— WORK INSTRUCTIONS —
A: Please quote the stored entries word for word, beginning with their first line and ending after the line that contains "Action: click(367, 90)".
B: Continue the forum thread about a low-tech planted 55-gallon discus tank from the point where it stops.

— TEXT SHOWN —
# My 55 No tech.....



## I-Ruehl (Sep 5, 2009)

I have been using the kiss method...."Keep It Simple Stupid" I have no co2, about 80 wts on a 55, I use Flourish Excel, jungle root tabs. Nothing fancy, but here is my planted 55 discus tank.....

Lots of different Crypts, 
Jungle Vals
Indica Magenta
Amazon Swords
Melon Swords
Anarchris
Java Moss
Java Fern (Lace)
Java fern (needle)

I am forgetting the rest, but you get the idea...





































My camera SUCKS! SO the cave is too hard to see, and yeah, but I will get better pics soon...


----------



## Dielectric (Oct 7, 2008)

nice..


----------



## Seattle_Aquarist (Mar 7, 2008)

Hi I-Ruehl,

It is pretty obvious that "simple" is working well for you! Nice variety of textures too.


----------



## I-Ruehl (Sep 5, 2009)

Thanks, Yeah, I got alot going on in there, been thinking of going for only a few types pf plants, but cannot decide.


----------



## jindu (Jul 18, 2009)

— Stored entries —
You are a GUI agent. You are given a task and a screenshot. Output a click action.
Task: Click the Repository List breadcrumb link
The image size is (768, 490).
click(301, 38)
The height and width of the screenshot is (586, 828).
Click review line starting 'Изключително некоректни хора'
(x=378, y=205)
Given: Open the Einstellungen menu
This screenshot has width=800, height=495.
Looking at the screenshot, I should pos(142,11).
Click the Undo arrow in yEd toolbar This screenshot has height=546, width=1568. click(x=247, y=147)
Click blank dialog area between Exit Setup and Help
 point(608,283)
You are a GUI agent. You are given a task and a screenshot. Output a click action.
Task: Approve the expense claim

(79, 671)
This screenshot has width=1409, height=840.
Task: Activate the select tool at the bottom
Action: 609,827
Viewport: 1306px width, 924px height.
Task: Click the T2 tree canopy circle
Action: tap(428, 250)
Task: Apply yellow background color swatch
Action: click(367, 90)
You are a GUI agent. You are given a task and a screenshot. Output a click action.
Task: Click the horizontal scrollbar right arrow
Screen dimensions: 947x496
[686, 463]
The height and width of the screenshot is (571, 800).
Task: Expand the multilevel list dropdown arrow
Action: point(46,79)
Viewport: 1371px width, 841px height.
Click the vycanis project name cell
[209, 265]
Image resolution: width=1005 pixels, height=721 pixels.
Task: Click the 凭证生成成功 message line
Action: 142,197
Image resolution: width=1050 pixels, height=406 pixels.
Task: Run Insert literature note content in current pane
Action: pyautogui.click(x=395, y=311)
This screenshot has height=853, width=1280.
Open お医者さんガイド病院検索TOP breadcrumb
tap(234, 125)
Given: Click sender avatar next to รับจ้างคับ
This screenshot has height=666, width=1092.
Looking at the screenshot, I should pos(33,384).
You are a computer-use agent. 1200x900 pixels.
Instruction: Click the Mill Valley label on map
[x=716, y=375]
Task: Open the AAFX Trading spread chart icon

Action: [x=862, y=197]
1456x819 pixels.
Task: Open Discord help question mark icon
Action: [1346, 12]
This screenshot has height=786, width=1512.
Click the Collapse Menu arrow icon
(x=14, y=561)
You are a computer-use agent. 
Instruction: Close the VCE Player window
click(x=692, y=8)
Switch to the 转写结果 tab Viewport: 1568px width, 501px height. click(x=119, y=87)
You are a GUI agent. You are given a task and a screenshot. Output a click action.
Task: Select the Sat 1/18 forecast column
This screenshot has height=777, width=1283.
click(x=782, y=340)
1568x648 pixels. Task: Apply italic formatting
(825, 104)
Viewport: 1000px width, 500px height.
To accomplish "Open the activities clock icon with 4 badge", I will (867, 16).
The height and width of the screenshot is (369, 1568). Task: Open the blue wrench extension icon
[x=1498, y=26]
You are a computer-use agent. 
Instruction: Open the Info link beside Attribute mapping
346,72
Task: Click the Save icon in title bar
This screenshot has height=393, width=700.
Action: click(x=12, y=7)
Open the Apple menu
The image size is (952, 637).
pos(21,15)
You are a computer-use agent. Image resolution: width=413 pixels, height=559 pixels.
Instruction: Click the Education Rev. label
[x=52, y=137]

— THE RESPONSES —
A:
You are a GUI agent. You are given a task and a screenshot. Output a click action.
Task: Click the Repository List breadcrumb link
The image size is (768, 490).
click(301, 38)
The height and width of the screenshot is (586, 828).
Click review line starting 'Изключително некоректни хора'
(x=378, y=205)
Given: Open the Einstellungen menu
This screenshot has width=800, height=495.
Looking at the screenshot, I should pos(142,11).
Click the Undo arrow in yEd toolbar This screenshot has height=546, width=1568. click(x=247, y=147)
Click blank dialog area between Exit Setup and Help
 point(608,283)
You are a GUI agent. You are given a task and a screenshot. Output a click action.
Task: Approve the expense claim

(79, 671)
This screenshot has width=1409, height=840.
Task: Activate the select tool at the bottom
Action: 609,827
Viewport: 1306px width, 924px height.
Task: Click the T2 tree canopy circle
Action: tap(428, 250)
Task: Apply yellow background color swatch
Action: click(367, 90)

B:
Me very much likey.

Very nice! 1 question, if I may is, what lite setup is that?

Thanks, J


----------



## Tex Gal (Nov 1, 2007)

I really like your tank. It looks very natural. I like your rock placement. I don't think the DW is doing much for you. I think you either should add more or remove you one piece.


----------



## I-Ruehl (Sep 5, 2009)

Yeah, I want to add more wood, but monie is tight, My camera is messed up and makes my pics look all yellow, hopefully I can get better pics up.


----------



## nokturnalkid (Feb 27, 2007)

Looks good. I like these no tech tanks.


----------



## I-Ruehl (Sep 5, 2009)

Thanks, this is it as of tonight...










This was it a month ago...


----------



## Seattle_Aquarist (Mar 7, 2008)

Hi I-Ruehl,

I like the changes that you made, the aquarium looks much more open and spacious. I think that you did a good job with the rock hardscape.


----------



## S-KGray (Nov 29, 2008)

Very nice!


----------



## Felf808 (Mar 21, 2006)

Your discus must be happy with the extra space hehe good job!


----------



## db8 (Jun 1, 2009)

i saw I-ruehl is on forumshawaii, too! hehe


----------



## I-Ruehl (Sep 5, 2009)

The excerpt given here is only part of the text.